■ **DATA**
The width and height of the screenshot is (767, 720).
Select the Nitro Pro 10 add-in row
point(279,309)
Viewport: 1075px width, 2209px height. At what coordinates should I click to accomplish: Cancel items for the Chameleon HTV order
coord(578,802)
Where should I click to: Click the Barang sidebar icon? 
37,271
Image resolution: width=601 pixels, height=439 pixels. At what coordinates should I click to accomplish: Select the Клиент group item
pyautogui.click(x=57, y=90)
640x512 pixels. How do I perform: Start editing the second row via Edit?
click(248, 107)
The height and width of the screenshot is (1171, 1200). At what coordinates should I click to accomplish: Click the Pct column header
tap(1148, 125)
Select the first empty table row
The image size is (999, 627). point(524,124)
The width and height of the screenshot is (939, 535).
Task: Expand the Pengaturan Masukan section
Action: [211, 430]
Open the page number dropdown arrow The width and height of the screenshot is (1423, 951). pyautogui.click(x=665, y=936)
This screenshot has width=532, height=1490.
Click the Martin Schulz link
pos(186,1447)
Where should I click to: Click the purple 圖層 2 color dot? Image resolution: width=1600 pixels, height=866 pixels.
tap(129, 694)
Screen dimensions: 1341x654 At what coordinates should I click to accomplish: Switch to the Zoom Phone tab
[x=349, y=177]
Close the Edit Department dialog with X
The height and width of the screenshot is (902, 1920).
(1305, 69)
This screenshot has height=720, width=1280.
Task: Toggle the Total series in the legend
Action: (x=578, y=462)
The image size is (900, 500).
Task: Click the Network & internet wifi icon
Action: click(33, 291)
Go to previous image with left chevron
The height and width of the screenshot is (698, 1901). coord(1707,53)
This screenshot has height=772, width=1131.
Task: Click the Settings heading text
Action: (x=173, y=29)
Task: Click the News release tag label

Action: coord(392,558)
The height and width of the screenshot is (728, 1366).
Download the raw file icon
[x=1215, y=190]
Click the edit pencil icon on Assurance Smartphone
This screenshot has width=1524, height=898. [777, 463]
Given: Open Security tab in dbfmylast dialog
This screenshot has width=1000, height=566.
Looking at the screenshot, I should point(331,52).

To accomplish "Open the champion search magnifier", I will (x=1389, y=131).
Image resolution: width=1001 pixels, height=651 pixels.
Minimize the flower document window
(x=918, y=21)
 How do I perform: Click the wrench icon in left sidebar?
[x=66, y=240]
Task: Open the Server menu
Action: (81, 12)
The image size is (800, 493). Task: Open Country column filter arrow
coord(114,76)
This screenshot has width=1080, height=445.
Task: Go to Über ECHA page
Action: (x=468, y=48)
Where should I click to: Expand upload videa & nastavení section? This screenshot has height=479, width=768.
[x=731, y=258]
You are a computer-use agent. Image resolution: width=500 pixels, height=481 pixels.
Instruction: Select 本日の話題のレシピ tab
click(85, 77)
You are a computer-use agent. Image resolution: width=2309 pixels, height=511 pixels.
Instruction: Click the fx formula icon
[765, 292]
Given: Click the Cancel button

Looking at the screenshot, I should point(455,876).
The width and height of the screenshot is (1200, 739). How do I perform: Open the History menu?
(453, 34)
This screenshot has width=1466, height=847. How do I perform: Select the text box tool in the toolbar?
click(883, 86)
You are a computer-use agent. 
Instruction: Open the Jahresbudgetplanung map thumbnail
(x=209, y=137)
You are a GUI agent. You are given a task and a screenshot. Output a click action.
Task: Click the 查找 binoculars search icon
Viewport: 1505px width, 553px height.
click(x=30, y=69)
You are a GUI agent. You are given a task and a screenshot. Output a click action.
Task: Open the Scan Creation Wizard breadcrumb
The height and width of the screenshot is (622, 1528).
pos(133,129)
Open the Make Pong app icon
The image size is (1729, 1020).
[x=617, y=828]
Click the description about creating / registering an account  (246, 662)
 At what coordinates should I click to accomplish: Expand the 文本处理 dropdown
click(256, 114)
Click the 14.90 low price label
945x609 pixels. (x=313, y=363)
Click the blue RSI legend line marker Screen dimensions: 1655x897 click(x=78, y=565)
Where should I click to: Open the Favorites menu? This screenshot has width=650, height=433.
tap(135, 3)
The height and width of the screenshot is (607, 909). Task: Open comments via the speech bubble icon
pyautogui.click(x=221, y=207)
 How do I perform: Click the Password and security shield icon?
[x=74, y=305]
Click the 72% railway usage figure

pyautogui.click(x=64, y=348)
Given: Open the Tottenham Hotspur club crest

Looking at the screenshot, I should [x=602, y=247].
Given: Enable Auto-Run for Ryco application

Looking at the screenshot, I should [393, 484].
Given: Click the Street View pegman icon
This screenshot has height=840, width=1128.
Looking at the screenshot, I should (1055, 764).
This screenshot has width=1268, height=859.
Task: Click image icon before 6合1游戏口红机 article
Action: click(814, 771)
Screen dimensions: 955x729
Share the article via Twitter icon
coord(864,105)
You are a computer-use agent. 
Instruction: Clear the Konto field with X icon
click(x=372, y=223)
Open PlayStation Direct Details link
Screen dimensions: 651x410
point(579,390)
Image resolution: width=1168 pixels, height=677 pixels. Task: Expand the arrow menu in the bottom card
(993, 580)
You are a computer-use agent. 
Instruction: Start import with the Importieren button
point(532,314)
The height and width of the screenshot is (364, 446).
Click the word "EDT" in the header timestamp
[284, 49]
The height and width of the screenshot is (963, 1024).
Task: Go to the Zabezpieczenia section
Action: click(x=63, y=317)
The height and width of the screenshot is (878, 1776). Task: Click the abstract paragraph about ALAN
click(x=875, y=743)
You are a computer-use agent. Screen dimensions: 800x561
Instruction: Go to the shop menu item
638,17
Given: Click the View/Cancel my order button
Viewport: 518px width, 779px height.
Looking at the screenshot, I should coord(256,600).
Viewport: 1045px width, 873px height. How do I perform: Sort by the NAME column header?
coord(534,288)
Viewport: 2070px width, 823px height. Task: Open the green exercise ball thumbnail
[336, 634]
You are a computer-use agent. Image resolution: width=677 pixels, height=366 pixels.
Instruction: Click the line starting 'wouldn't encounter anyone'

■ **REQUIREMENT**
Could you restate word for word the lines above, from the one that contains "Screen dimensions: 1341x654" through the one that contains "Close the Edit Department dialog with X", and no others?

■ **RESPONSE TO THE TASK**
Screen dimensions: 1341x654 At what coordinates should I click to accomplish: Switch to the Zoom Phone tab
[x=349, y=177]
Close the Edit Department dialog with X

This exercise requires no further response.